In the Senate, Stewart made a motion to refer the budget bill back to committee for reconsideration, however it failed 14-20. Senate Assistant Minority Leader Matt Harrington (R-York) said, “The emergency we need to talk about here is Maine’s broken welfare system,” referring to MaineCare, General Assistance, among other assistance programs.
February 11th is way too early to give up on compromise.
– Maine House Minority Leader Billy Bob Faulkingham (R-Winter Harbor)
Reiterating a joint statement shared by House and Senate Republicans Tuesday morning, Faulkigham also criticized, in particular, the removal of limits to General Assistance from the plan.
Mills proposed limiting housing assistance, except for temporary housing and emergency shelters, to a maximum of three months per household over one year, as well as limiting municipalities from exceeding the maximum levels for all assistance categories for no more than 30 days per household over one year.
“This supplemental budget is critical to Maine’s future,” House and Senate Republicans wrote. “However, Democrats failed to demonstrate even a basic level of fiscal responsibility. Democrats must acknowledge there is a problem that got us here before we can begin to solve it. Simply put, they don’t want to pass a supplemental budget with Republican support.”
While Republican opposition to the plan was apparent Tuesday, that had not always been the case.
Budget committee co-chair Peggy Rotundo (D-Lewiston) said on the Senate floor Tuesday that the committee had been aiming to close the budget by the end of January but extended the deadline to consider new initiatives sought by Republican members. What resulted, Rotundo said, was an initial agreement to push consideration of those new items to the biennial but add to the supplemental changes to how state departments report information to the Legislature, including regarding MaineCare.

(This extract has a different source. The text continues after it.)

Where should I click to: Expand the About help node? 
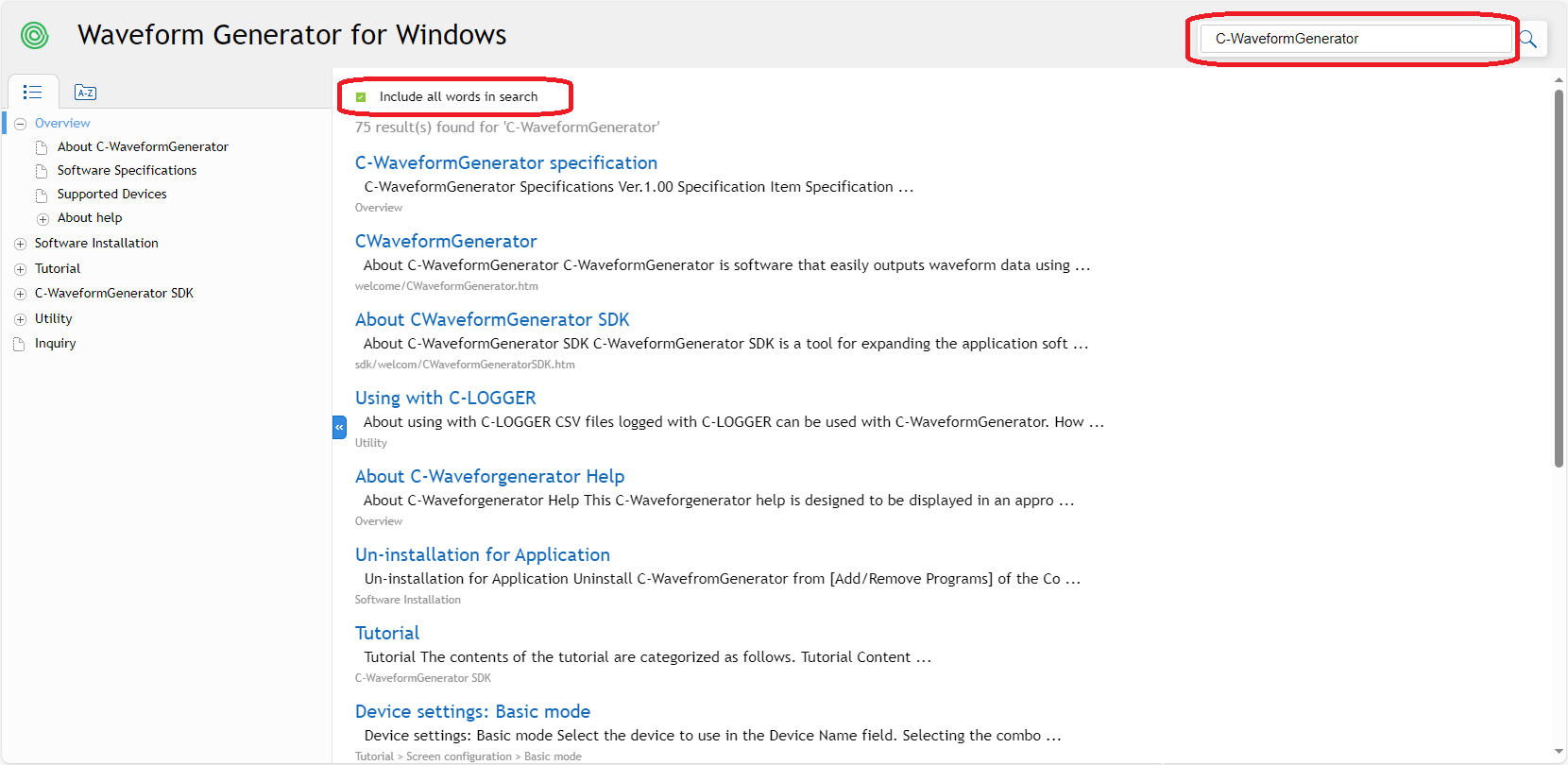(x=43, y=219)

On Tuesday, Stewart and Sen. Sue Bernard (R-Aroostook), who sits on the budget committee, characterized the late night agreement as a take-it-or-leave it proposition from Democrats, whereas Democrats, including budget committee member Sen. Cameron Reny (D-Lincoln), described it as a bipartisan compromise that also doesn’t include everything Democrats wanted.
Budget committee members on both sides of the aisle had voted to remove the limits to General Assistance and many other initiatives from the supplemental proposal when the committee set the plan just after midnight last Wednesday morning. At that time, Republican budget lead Ducharme praised the committee’s bipartisan work.
Soon after, apparent harmony disintegrated.
In response to Republican frustration over a recent rule change that prevented Fredette from casting a late vote against the plan, the House on Tuesday passed a proposal from House Majority Leader Matt Moonen (D-Portland) to amend the provision. The change would allow lawmakers to register a late vote to create an additional report of “Ought Not to Pass,” which in legislative lingo means a recommendation against the full Legislature passing a given bill — or the “no” vote Fredette sought to cast.
The Senate has yet to take up the proposal.
Moonen said this change aims to strike the balance of maintaining a commitment to transparency “that new amendments, new versions of bills, when they are suggested to be passed, that they should be articulated on mic in full view of the public. This would continue that, but this would narrow the rule just a little bit.”
Republican lawmakers also voiced overall objections to late-night votes on Tuesday, particularly in the budget committee, which has a track record of doing so. These concerns had been aired earlier during off-session meetings of the Joint Rules Committee but the committee decided to focus on other issues for rule changes at the start of the session.
The rules committee is expected to discuss late night votes and other concerns this spring, though an exact date for its next meeting has yet to be set.